Es gilt als selbstverständlich, dass ein Meme, einmal in die Freiheit entlassen, nie wieder in den Käfig des Urheberrechts und der Kontrolle des Schöpfers zurückkehren wird. Man macht etwas, es wird populär, ohne dass es gewürdigt wird, und man sieht zu, wie es einem entgleitet. Nehmen Sie zum Beispiel Pepe den Frosch. Die Figur wurde zuerst vom Cartoonisten Matt Furie für seine fortlaufende Comic-Serie Boy’s Club erdacht, aber seine Visage, aus welchem Grund auch immer, begann von Mitgliedern verschiedener Online-Foren verwendet zu werden, wurde dann auf 4chan populär, wurde dann eine führende Ikone der Alt-Right und ein von der Anti-Defamation League identifiziertes Hasssymbol. Furie hat edle Anstrengungen unternommen, um die Flut zu stoppen, von der symbolischen Tötung des Charakters aus, um Alex Jones zu verklagen (sie beigelegt), aber der Schaden ist meist getan. Pepe ist berüchtigt, Furie ist obskur, und die Verbindung zwischen den beiden wurde größtenteils gekappt.

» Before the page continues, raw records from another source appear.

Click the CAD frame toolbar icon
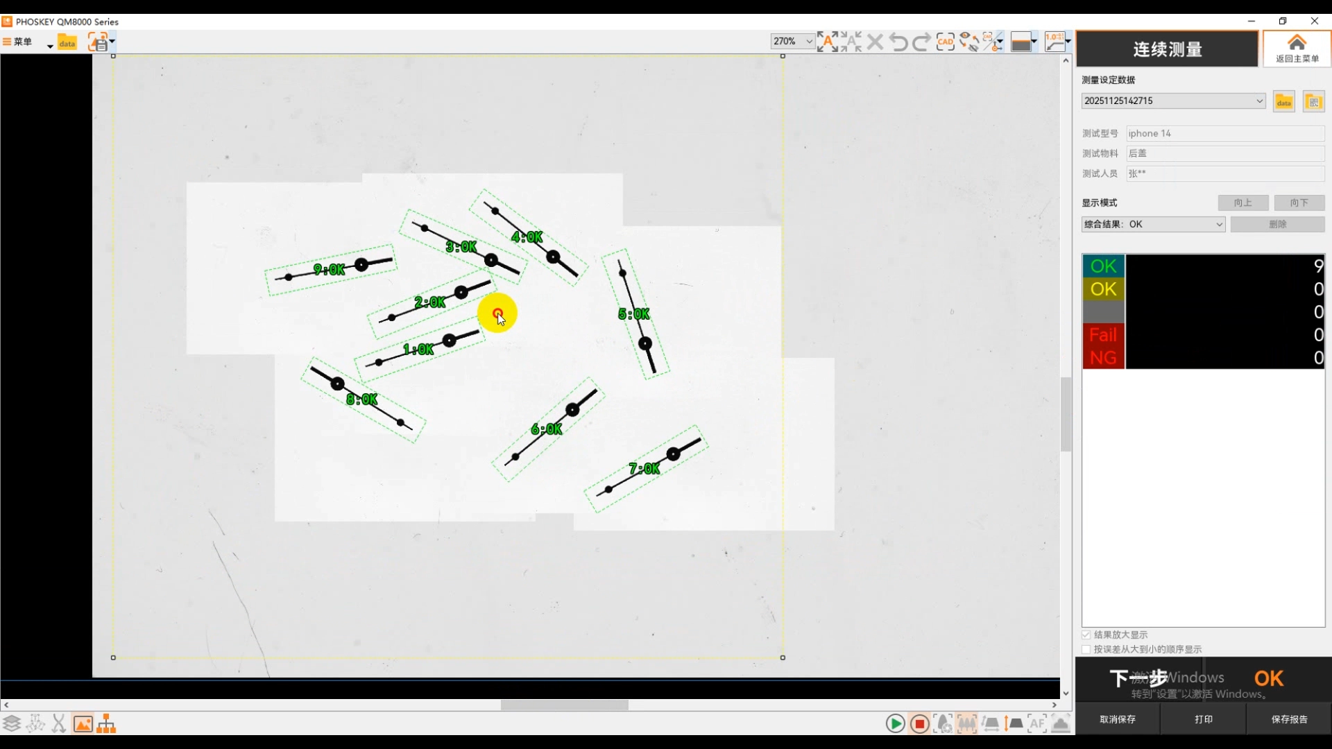Image resolution: width=1332 pixels, height=749 pixels. (x=945, y=42)
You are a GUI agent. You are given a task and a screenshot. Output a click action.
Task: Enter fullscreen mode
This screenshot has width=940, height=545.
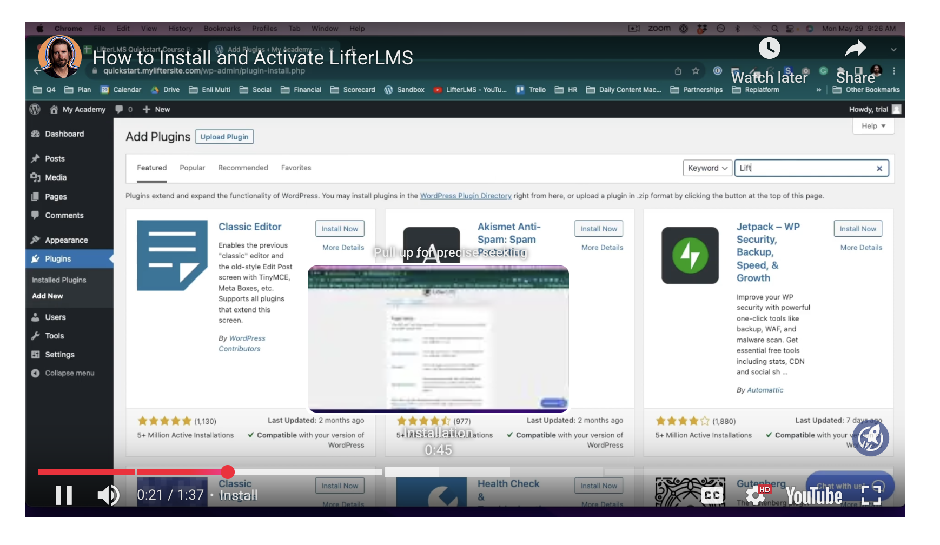click(x=871, y=495)
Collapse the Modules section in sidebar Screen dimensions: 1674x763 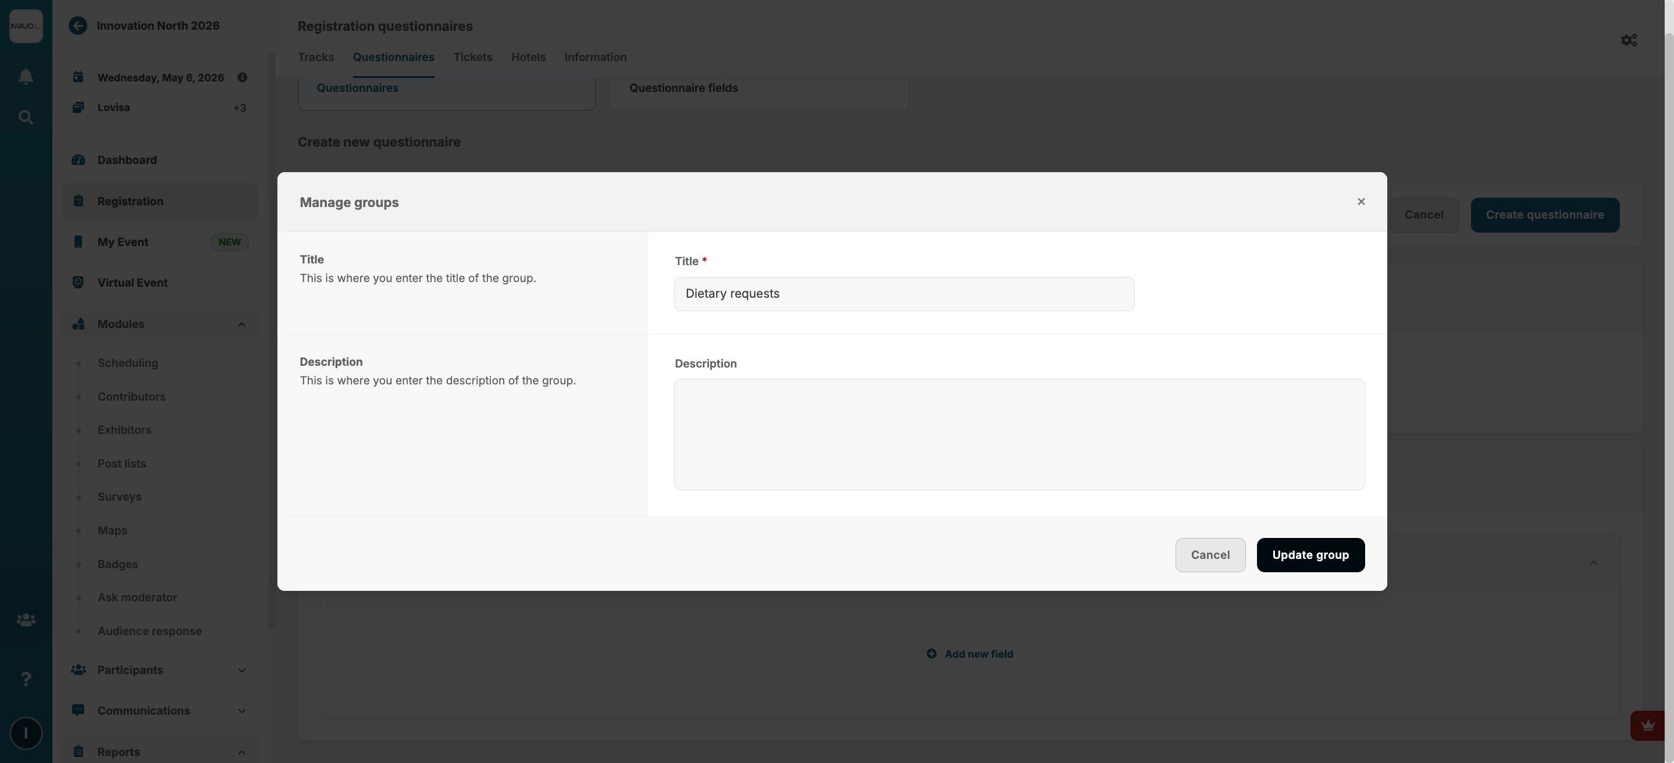pyautogui.click(x=241, y=324)
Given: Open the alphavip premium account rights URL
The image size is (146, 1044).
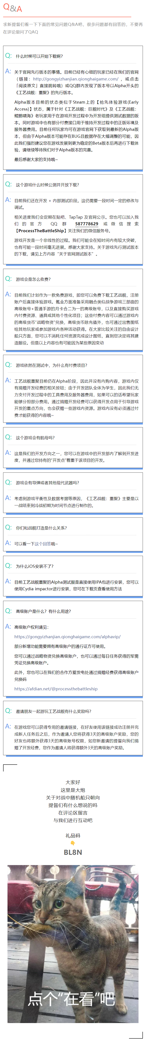Looking at the screenshot, I should coord(68,637).
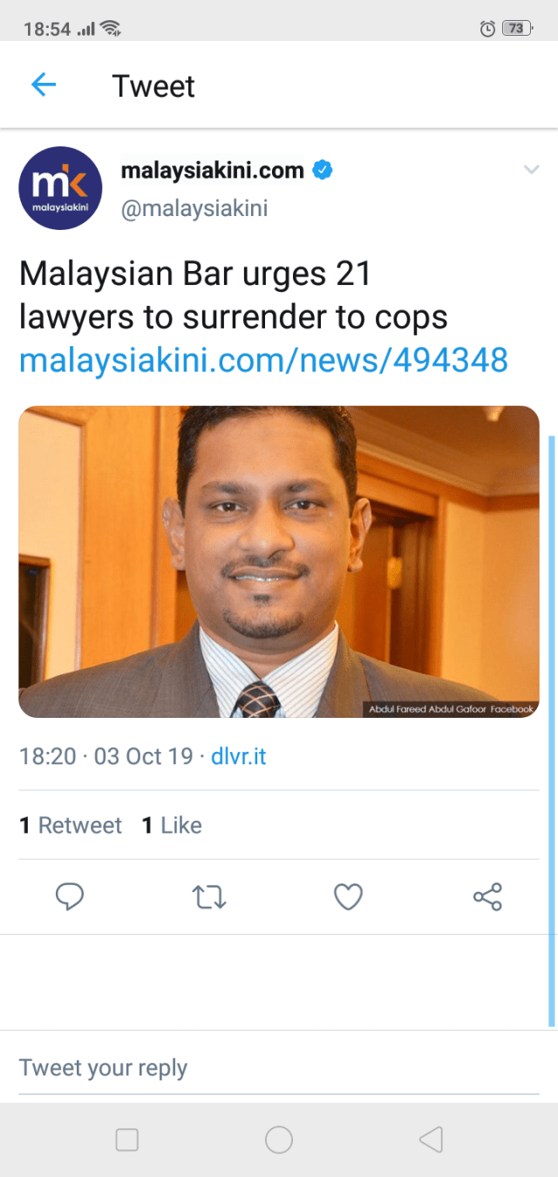Like the tweet with heart icon

(x=348, y=896)
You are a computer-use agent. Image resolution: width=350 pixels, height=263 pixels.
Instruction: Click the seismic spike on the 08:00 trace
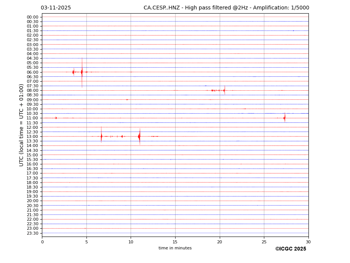click(x=224, y=90)
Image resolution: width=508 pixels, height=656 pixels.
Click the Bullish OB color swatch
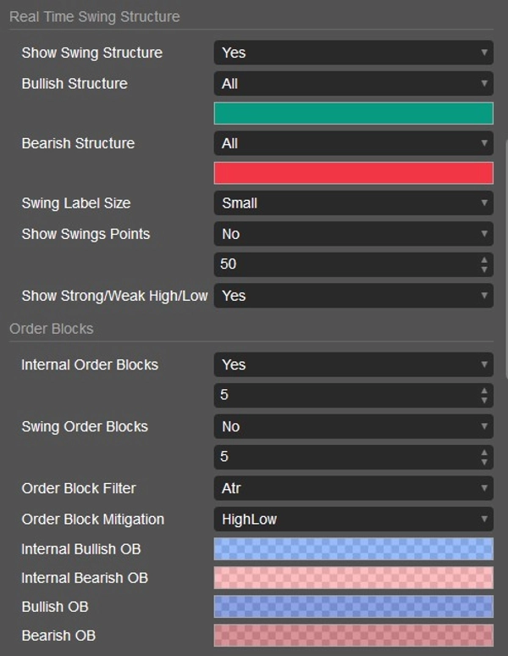(353, 607)
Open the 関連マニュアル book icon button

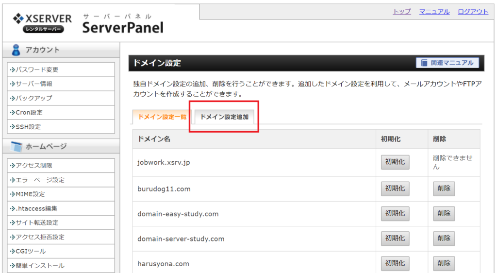pos(447,63)

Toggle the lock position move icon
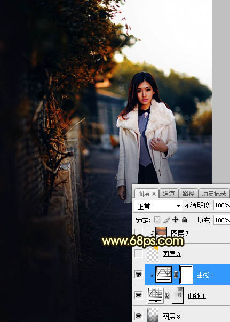click(x=176, y=220)
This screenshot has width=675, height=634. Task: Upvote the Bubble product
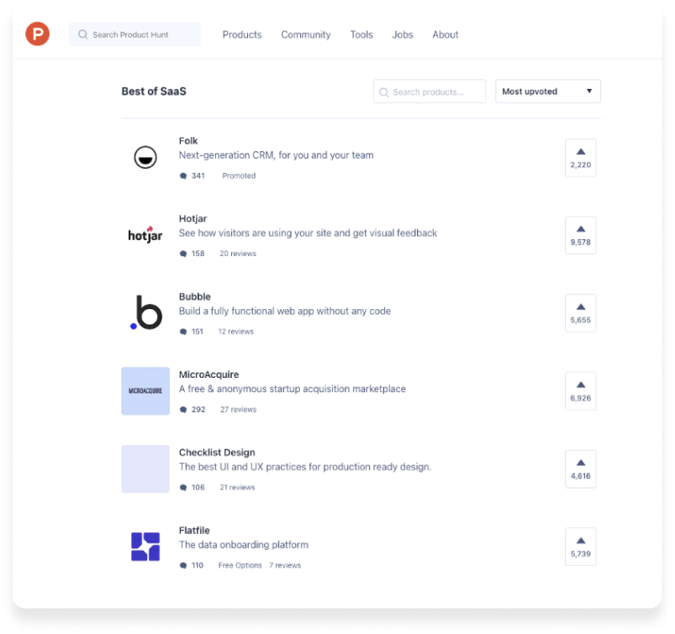[x=580, y=313]
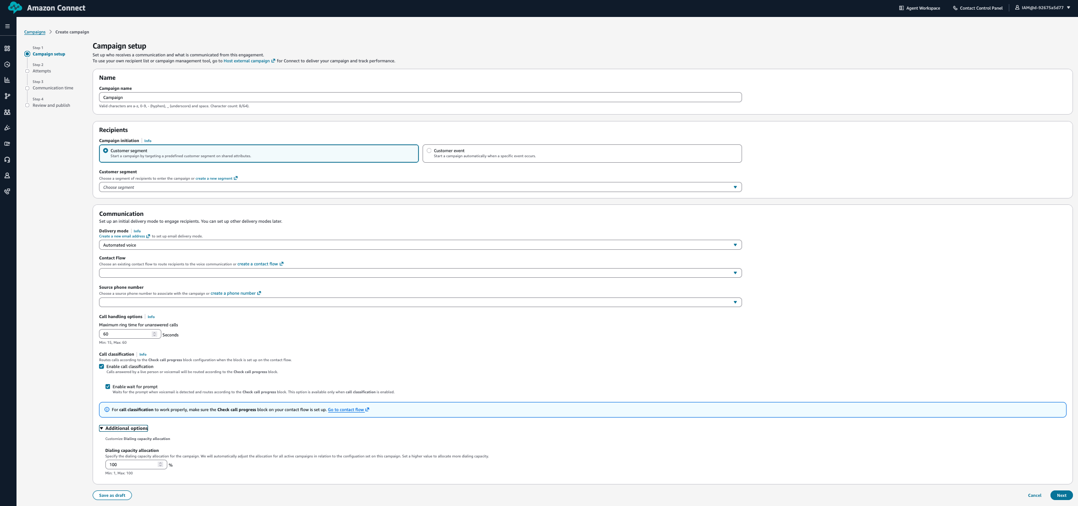
Task: Click the users group icon in sidebar
Action: point(7,112)
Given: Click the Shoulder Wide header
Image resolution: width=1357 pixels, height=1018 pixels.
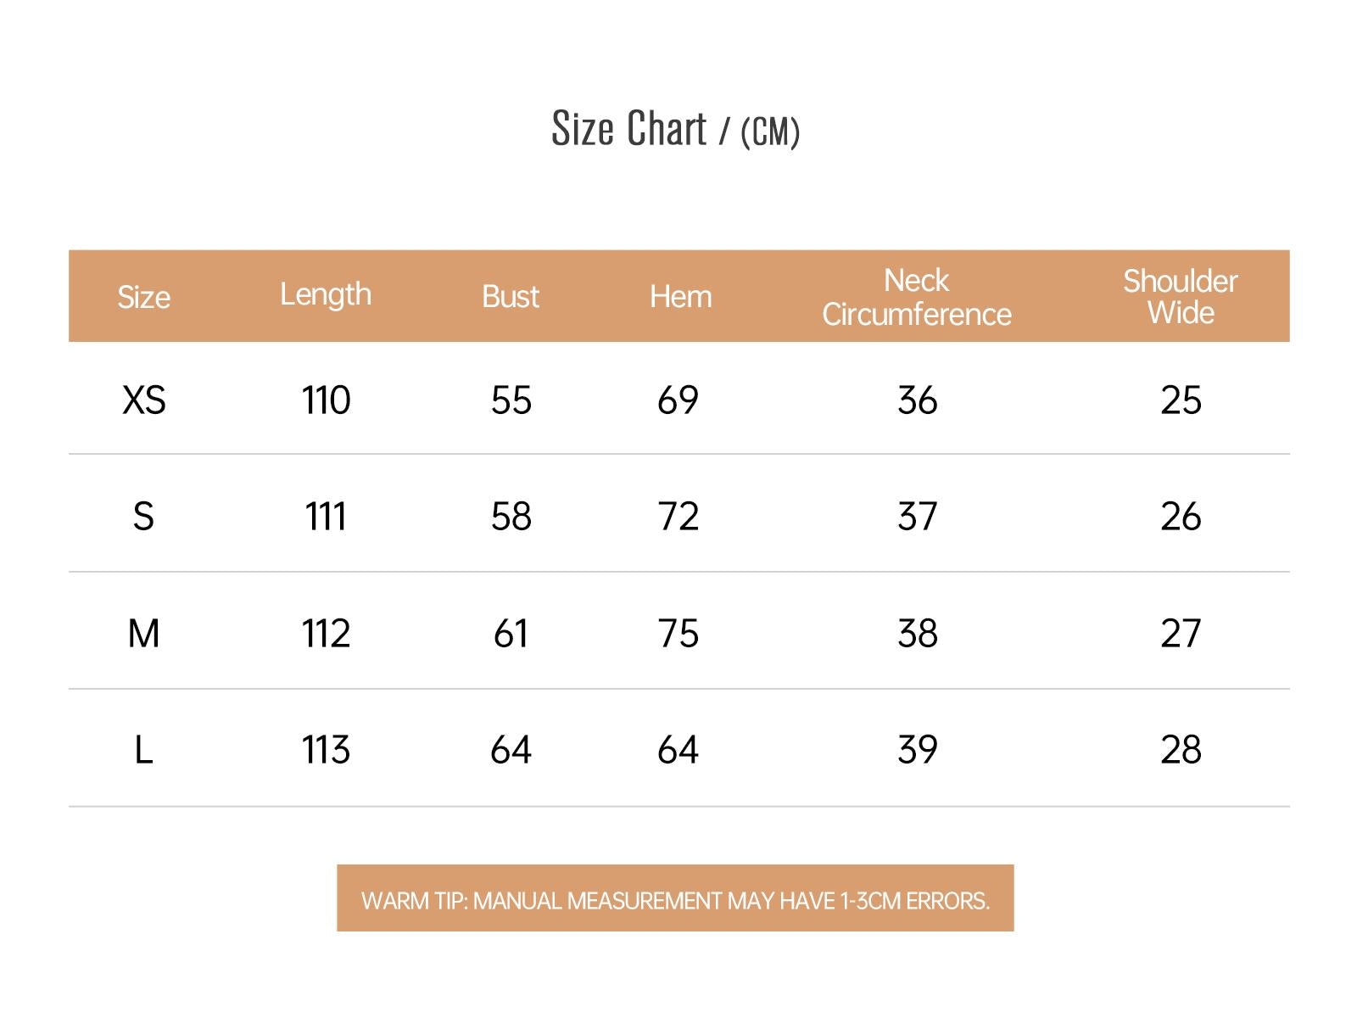Looking at the screenshot, I should pos(1181,296).
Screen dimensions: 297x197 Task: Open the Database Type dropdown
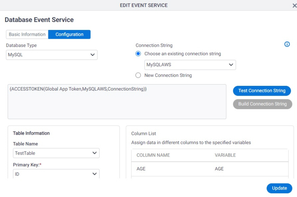coord(52,55)
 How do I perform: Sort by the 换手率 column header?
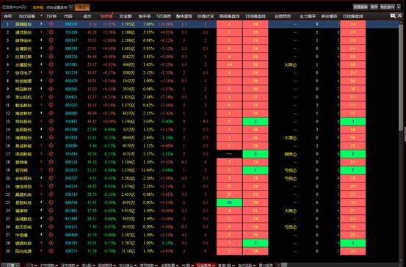[145, 16]
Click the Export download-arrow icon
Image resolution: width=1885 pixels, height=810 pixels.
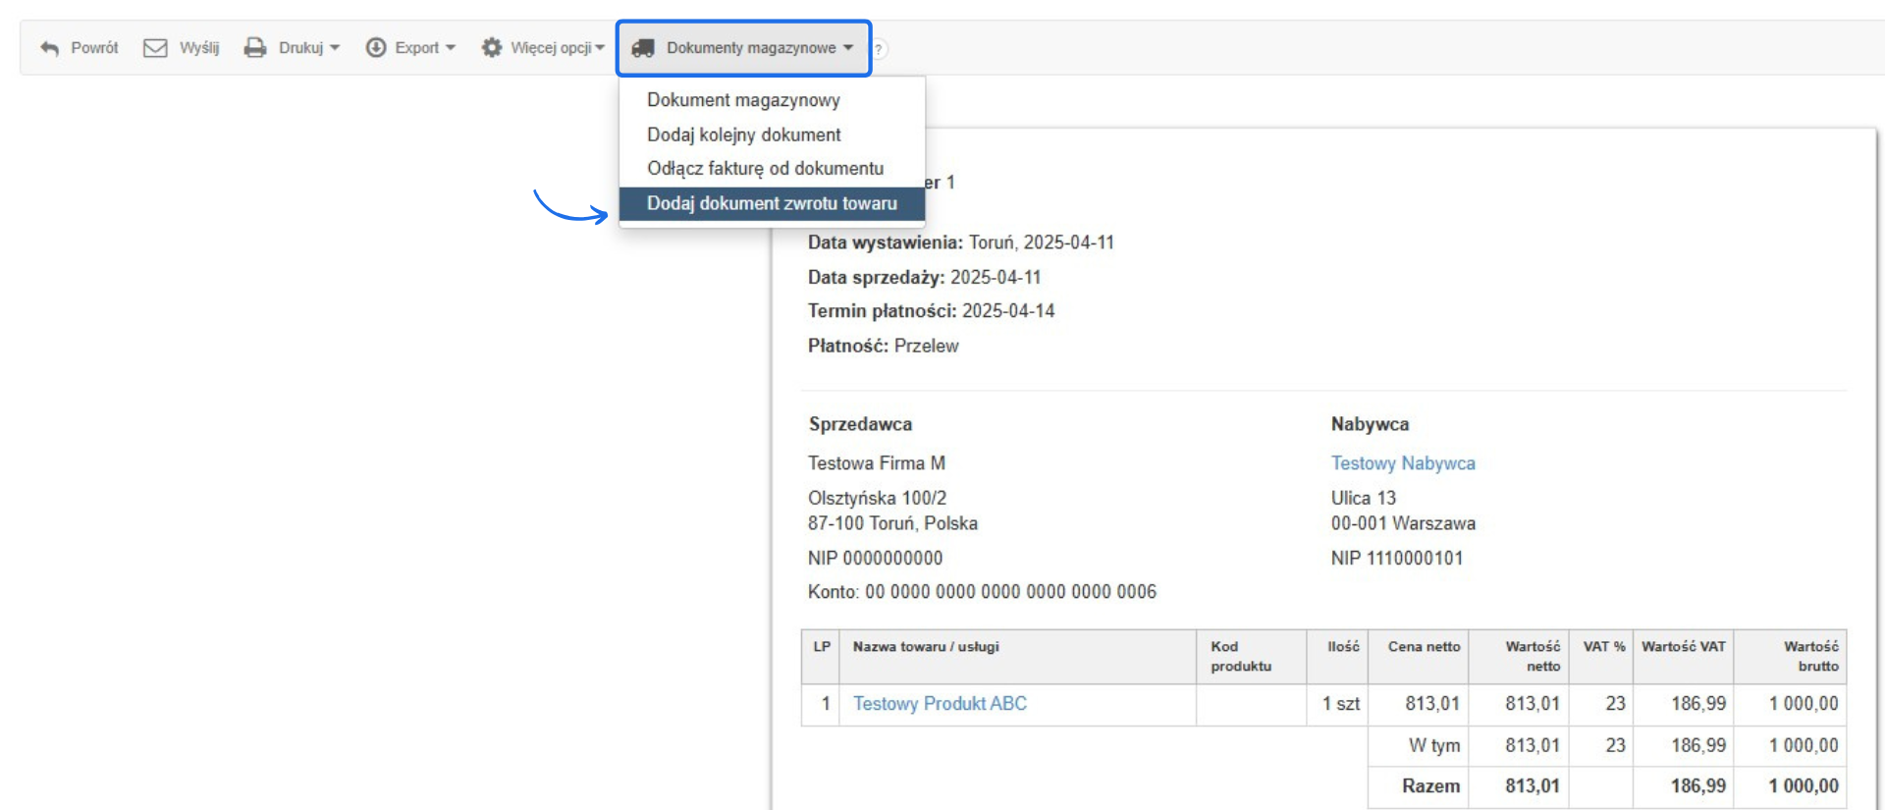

Und doch gibt es ein Gegenbeispiel, das jedem Hoffnung machen sollte, dessen Inhalte für die Lulz geklaut wurden. Ein anderer Cartoonist, KC Green, sah auf ähnliche Weise eine seiner Figuren für politische Zwecke meme-ifiziert. Die Figur hieß ursprünglich Question Hound, wurde aber inzwischen This Is Fine Dog genannt. In den sozialen Medien sehen wir ihn in einem brennenden Raum sitzen, mit einem stummen Lächeln im Gesicht, und zu sich selbst sagen: „Das ist gut.“ Es ist ein einfaches, starkes Bild, das den Tenor unserer chaotischen Zeit und die Reaktionen derjenigen einfängt, die sich weigern, die schreckliche Realität zu akzeptieren, und es wurde weit und breit verwendet. Was Greens Geschichte von der von Leuten wie Furie unterscheidet, ist, dass er erstaunlicherweise in der Lage war, den Erfolg des Mems für Profit und größere Anerkennung zu nutzen, und er ist überraschenderweise als dessen Schöpfer bekannt. Er sagt, der Trick ist Wachsamkeit, Glück und keine Angst davor zu haben, von seinen Dieben zu stehlen.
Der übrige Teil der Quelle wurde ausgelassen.